What makes a great UX Portfolio? Learning points from the Portfolio review

Didn't get time to watch the video? Here's the key takeaways.

  • The first page of your portfolio needs a picture of you to draw me in.
  • It also needs contact details: email, phone, Linkedin, Twitter.
  • If you aspire to be a UX heavyweight, you should also include your blog/Medium posts so I can see you as a thought leader.
  • Page 2 should be your bio: don't make the mistake of putting this as the last page of the portfolio.
  • I like to see your philosophical approach to design in the bio. Just one or two sentences, but it shows me what you aspire to in the best of all possible worlds.
  • Try to keep the portfolio to about 10 pages or so.
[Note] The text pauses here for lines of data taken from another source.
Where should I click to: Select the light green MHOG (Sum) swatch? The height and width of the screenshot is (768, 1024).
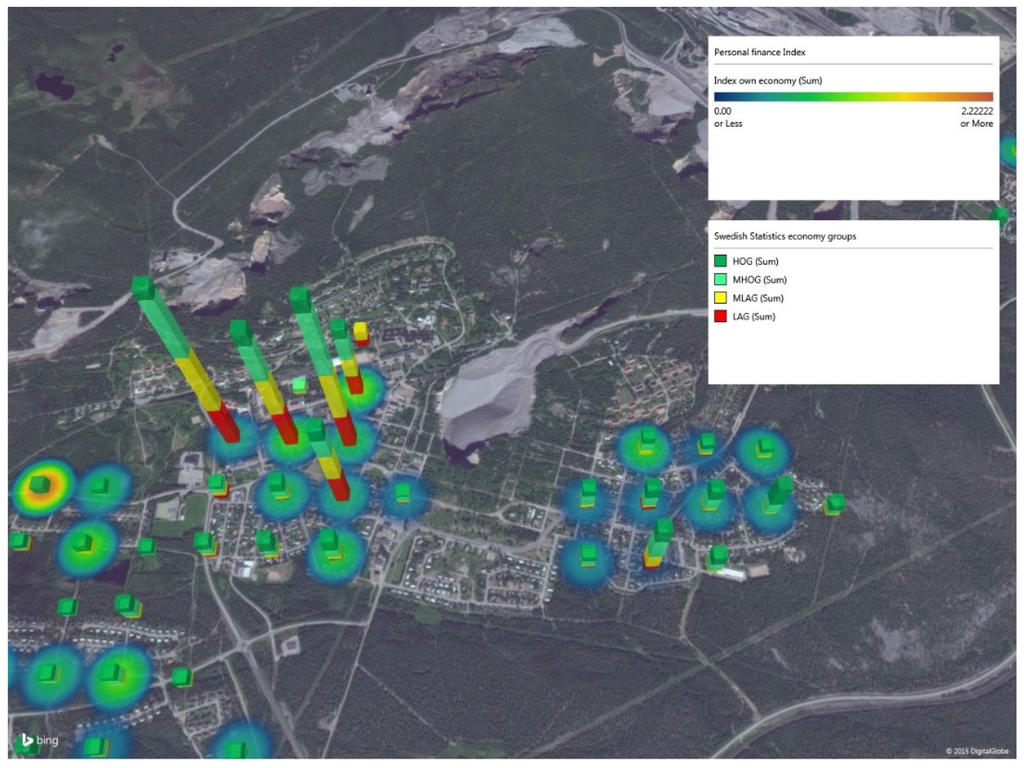[x=720, y=280]

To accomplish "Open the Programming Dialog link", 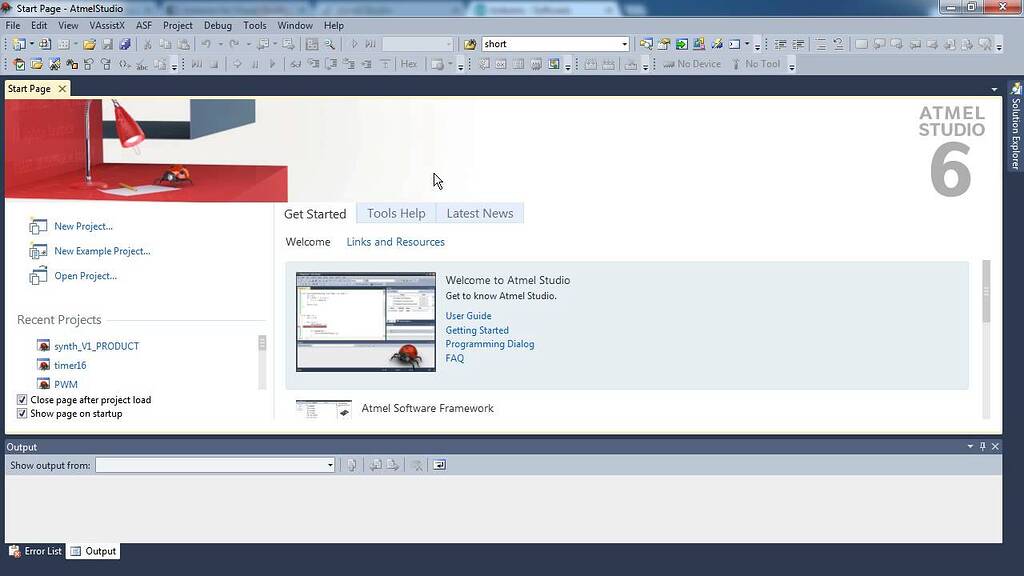I will (x=490, y=343).
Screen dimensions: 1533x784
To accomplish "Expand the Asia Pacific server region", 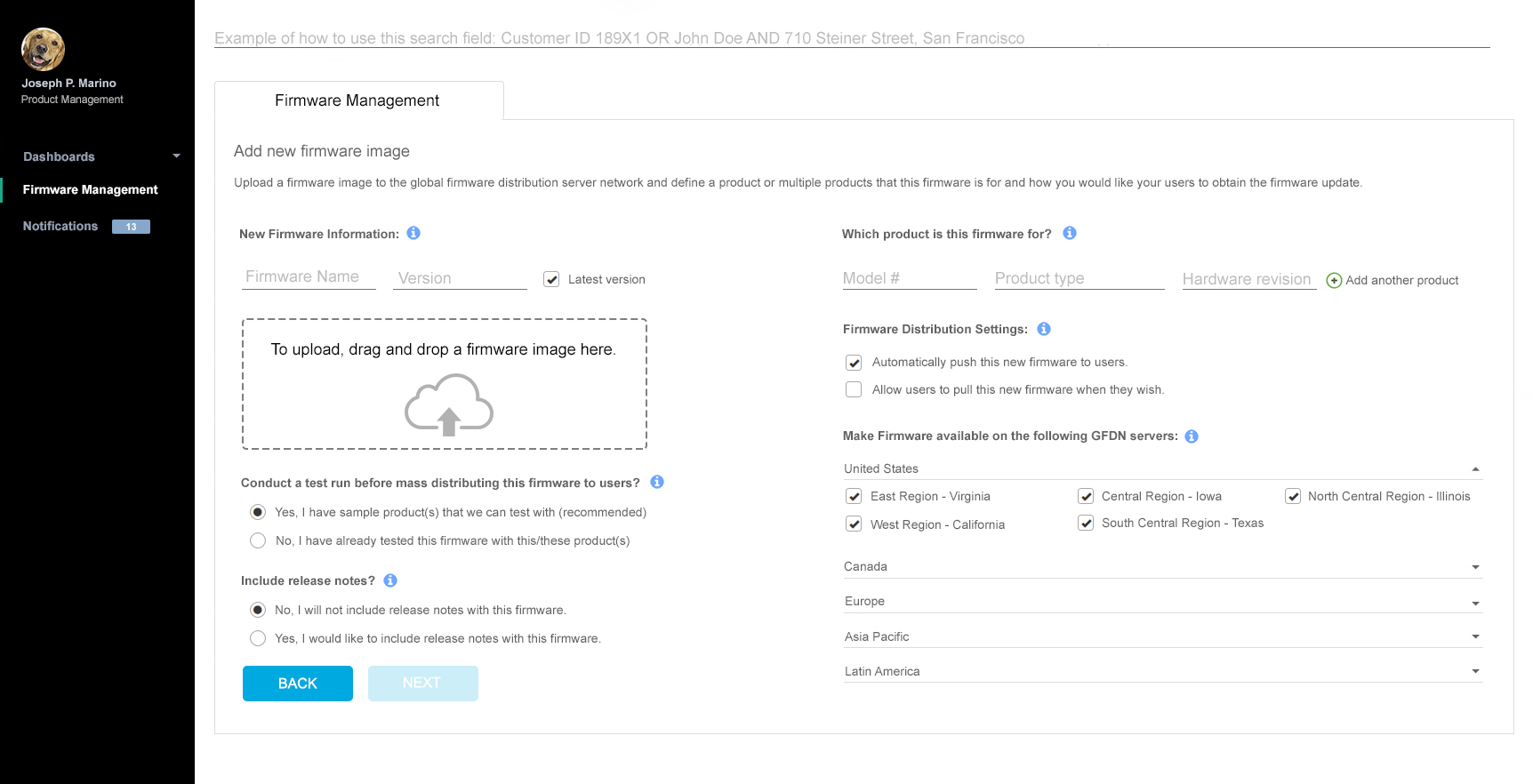I will [1475, 636].
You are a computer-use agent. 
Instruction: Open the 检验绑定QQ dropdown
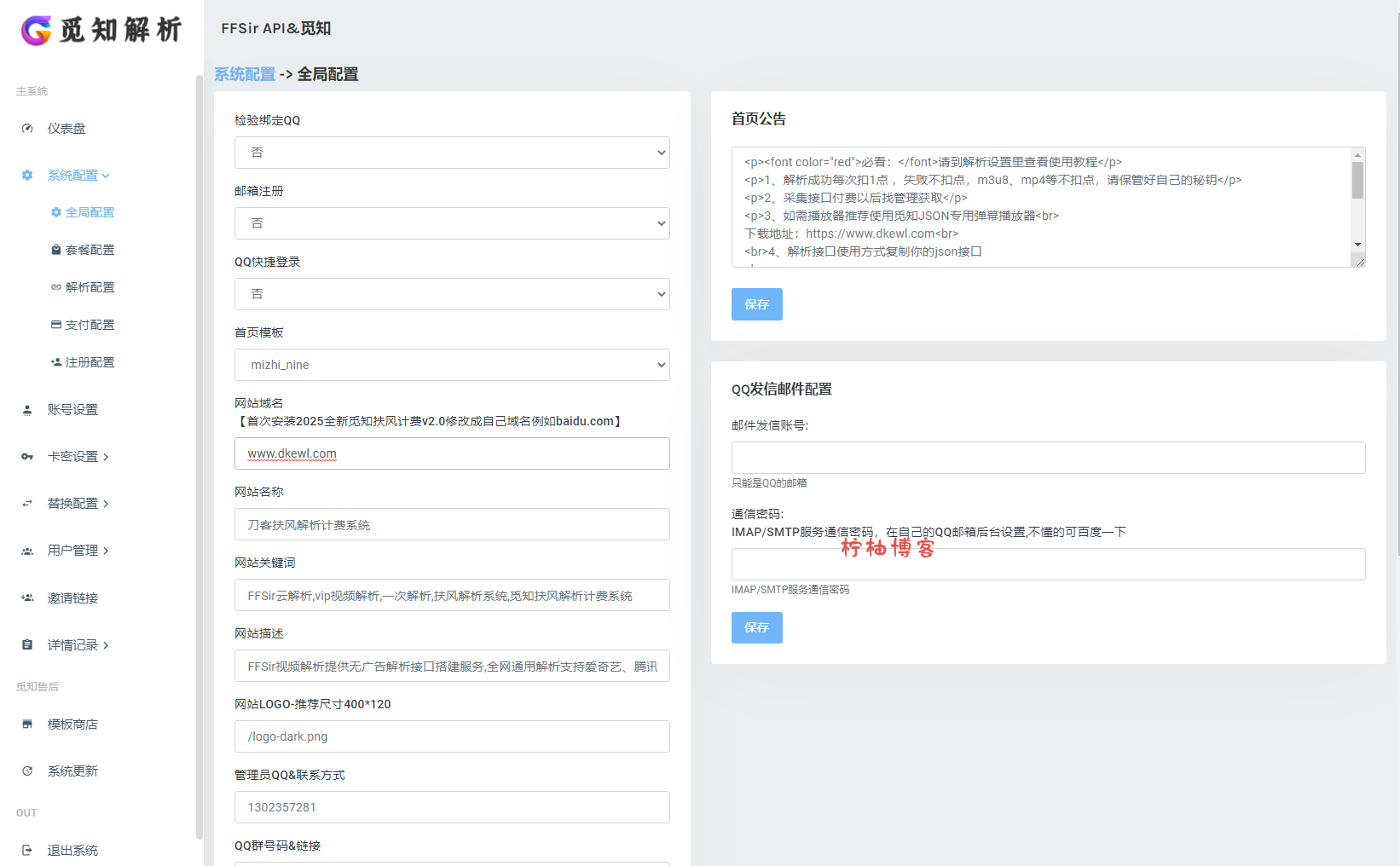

More than 20 pages is definitely too long.
  • If you feel the need to include a table of contents, your portfolio is too long.
  • If you can't get to under 20 pages, stop creating a 'generic' portfolio. Instead, try customising the case studies for the job you're applying for.
  • Try to keep the case studies to a single page. Multi-page case studies are confusing (it's not clear where one case study ends and the next begins).
  • If you must have multi-page case studies, think very carefully how you will distinguish one from the other (e.g. by use of colour).
  • Don't just use the brand/client/product name as the only header for the case study. Also include a one-sentence sub-header that contextualises it.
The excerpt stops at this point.